:: Record extracts ::

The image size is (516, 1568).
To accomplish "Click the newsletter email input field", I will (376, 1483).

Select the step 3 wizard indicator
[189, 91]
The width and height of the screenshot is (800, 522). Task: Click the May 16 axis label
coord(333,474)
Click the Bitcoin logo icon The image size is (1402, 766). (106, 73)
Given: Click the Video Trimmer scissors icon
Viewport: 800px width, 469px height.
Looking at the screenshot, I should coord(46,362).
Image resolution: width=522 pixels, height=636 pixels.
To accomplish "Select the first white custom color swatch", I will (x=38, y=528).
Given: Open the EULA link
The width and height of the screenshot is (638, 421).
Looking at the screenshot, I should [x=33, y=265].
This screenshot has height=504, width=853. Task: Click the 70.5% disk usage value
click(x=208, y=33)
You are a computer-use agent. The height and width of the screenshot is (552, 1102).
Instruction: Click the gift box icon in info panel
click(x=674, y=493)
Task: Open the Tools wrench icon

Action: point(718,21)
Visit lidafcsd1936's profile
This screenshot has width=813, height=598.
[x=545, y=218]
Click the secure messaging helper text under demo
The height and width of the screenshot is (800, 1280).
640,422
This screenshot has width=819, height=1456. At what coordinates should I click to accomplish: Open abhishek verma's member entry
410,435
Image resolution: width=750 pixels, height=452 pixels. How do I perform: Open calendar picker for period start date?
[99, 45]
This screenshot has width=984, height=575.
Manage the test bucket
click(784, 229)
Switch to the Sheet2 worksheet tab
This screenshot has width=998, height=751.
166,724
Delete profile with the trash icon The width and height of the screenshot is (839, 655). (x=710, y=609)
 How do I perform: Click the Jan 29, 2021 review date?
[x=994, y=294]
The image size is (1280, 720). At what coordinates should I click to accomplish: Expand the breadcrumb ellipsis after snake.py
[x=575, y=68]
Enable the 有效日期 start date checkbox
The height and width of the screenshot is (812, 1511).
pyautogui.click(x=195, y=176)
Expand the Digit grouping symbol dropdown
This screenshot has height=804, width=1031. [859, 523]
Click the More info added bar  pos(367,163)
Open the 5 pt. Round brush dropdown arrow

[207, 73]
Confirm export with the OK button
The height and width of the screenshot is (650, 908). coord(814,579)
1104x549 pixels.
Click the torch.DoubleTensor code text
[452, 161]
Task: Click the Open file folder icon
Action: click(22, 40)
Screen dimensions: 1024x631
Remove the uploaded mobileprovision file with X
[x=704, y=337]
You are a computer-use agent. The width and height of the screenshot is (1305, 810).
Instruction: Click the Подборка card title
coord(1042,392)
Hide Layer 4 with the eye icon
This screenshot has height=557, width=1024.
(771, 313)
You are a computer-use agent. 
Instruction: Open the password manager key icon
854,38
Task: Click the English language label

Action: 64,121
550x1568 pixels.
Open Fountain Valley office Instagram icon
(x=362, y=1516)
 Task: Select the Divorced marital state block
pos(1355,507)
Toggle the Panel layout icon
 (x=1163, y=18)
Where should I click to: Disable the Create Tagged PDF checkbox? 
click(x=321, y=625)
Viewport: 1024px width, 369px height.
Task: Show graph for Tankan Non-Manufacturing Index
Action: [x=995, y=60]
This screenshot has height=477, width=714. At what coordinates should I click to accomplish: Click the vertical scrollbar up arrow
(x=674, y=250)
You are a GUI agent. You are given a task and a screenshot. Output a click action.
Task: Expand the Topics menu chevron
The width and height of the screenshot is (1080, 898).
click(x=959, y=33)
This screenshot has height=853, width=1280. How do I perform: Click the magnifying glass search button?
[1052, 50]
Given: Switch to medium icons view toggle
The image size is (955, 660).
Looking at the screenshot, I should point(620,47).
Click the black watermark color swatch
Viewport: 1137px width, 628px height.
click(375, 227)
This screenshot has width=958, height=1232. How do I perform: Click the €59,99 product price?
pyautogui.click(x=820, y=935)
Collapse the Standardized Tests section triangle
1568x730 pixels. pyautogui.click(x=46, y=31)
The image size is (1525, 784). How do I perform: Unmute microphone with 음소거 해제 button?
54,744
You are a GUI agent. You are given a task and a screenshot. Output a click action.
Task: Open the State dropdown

:::

Wherever the word "will" appears in a line of the data above, copy that line.

Task result:
To accomplish "Click the newsletter email input field", I will (376, 1483).
To accomplish "Select the first white custom color swatch", I will (x=38, y=528).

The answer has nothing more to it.